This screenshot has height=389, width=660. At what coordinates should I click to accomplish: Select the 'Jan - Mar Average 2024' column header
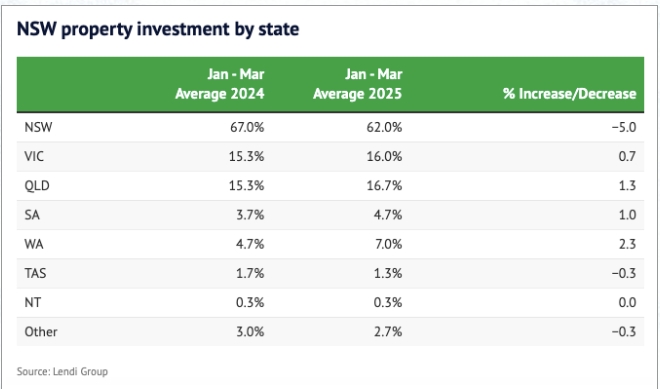coord(220,84)
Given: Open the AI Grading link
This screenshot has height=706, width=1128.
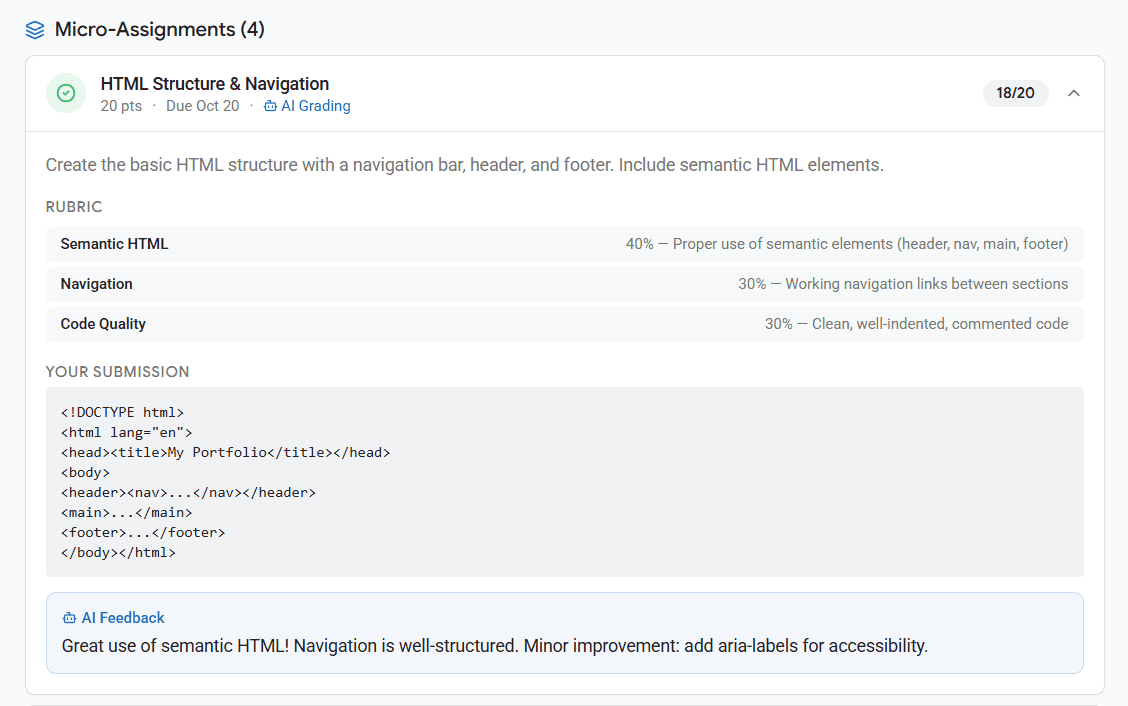Looking at the screenshot, I should 315,106.
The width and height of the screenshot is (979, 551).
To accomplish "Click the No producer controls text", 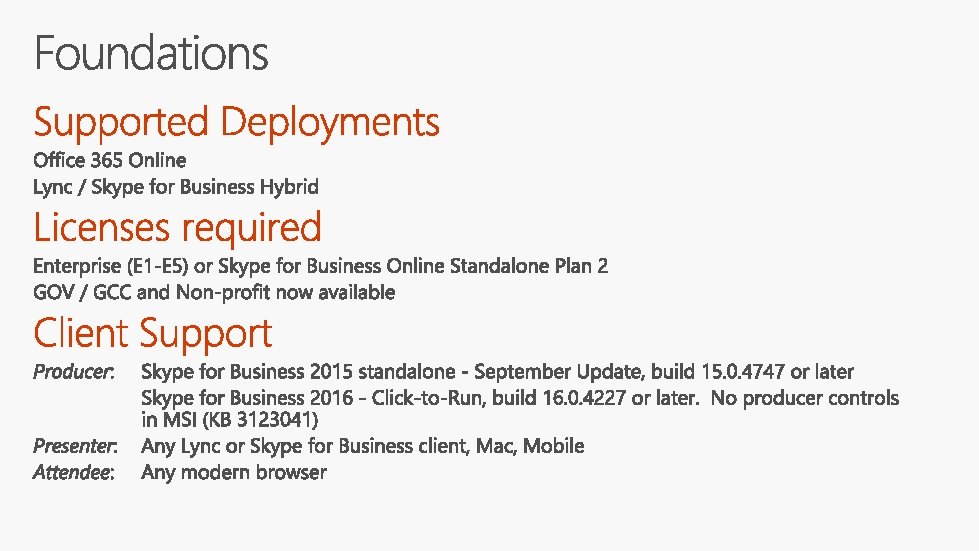I will click(x=805, y=398).
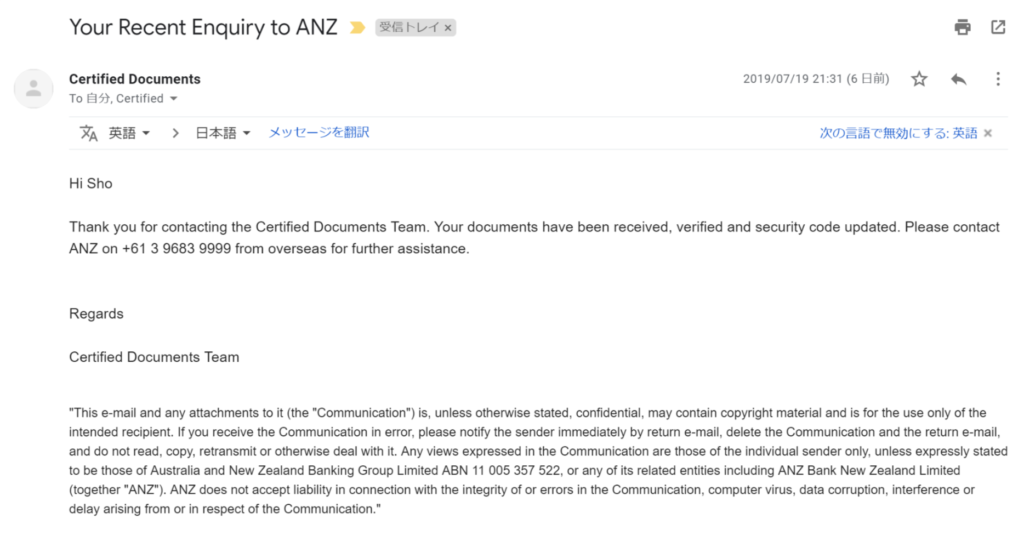Click the 受信トレイ label chip
This screenshot has height=547, width=1024.
[x=408, y=28]
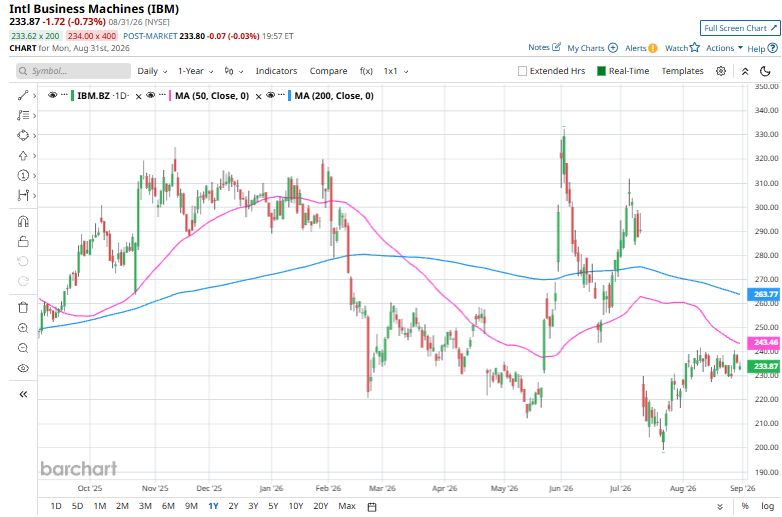Image resolution: width=782 pixels, height=517 pixels.
Task: Select the 6M time range tab
Action: 168,506
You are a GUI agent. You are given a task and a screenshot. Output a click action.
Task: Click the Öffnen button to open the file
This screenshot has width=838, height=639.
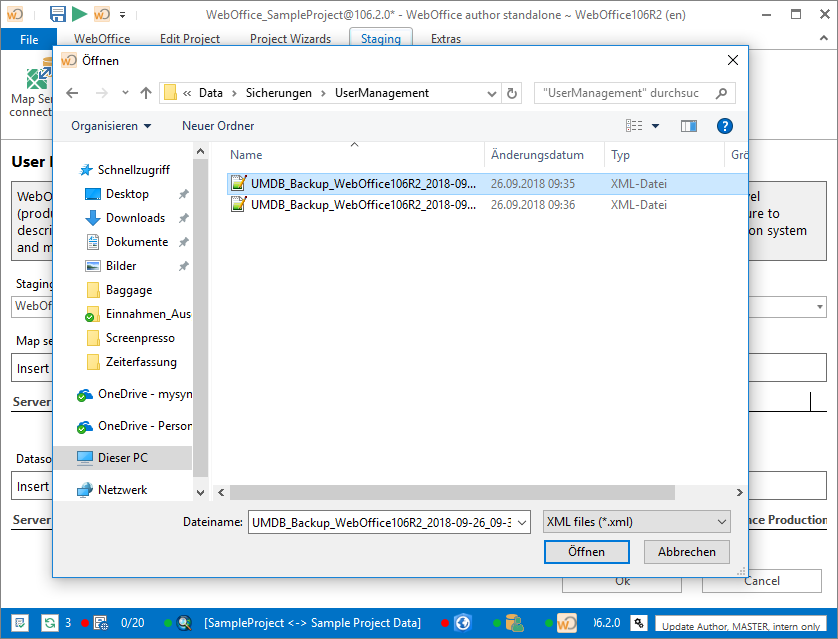pyautogui.click(x=586, y=551)
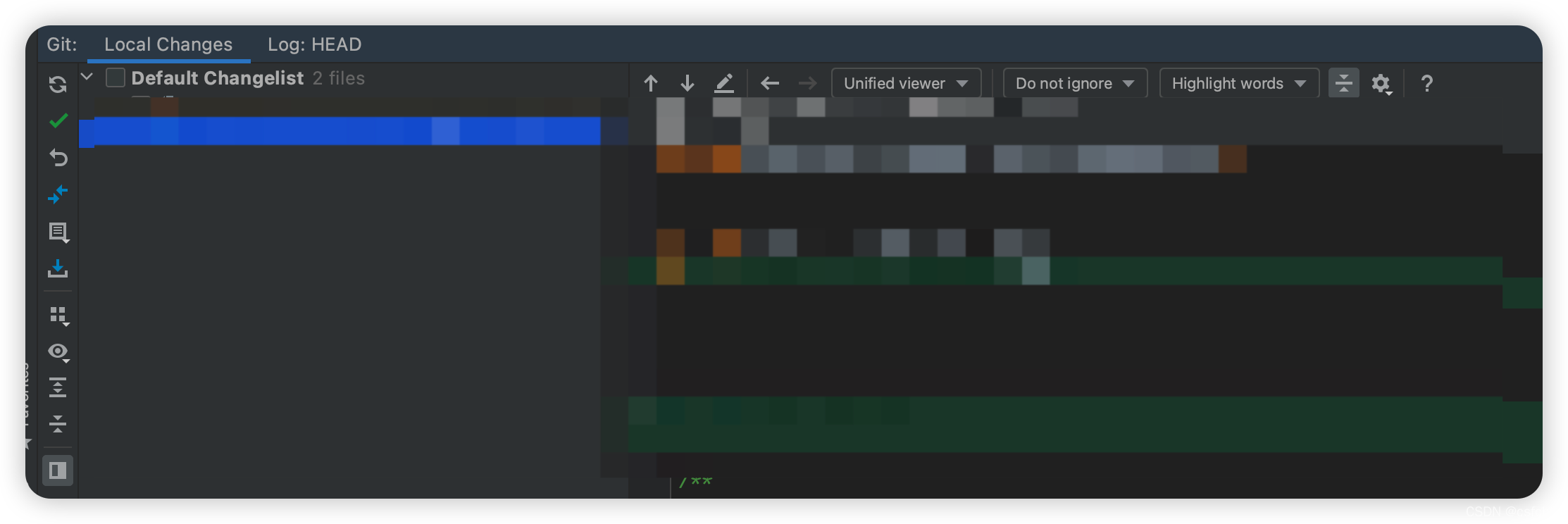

* _Task brief_: Emit an exact copy of the lines from the line bearing "Task: Click the" through the last line above, inclusive, and leave the images out.

* _Result of the exercise_:
Task: Click the Öffnen button to open the file
This screenshot has width=838, height=639.
pyautogui.click(x=586, y=551)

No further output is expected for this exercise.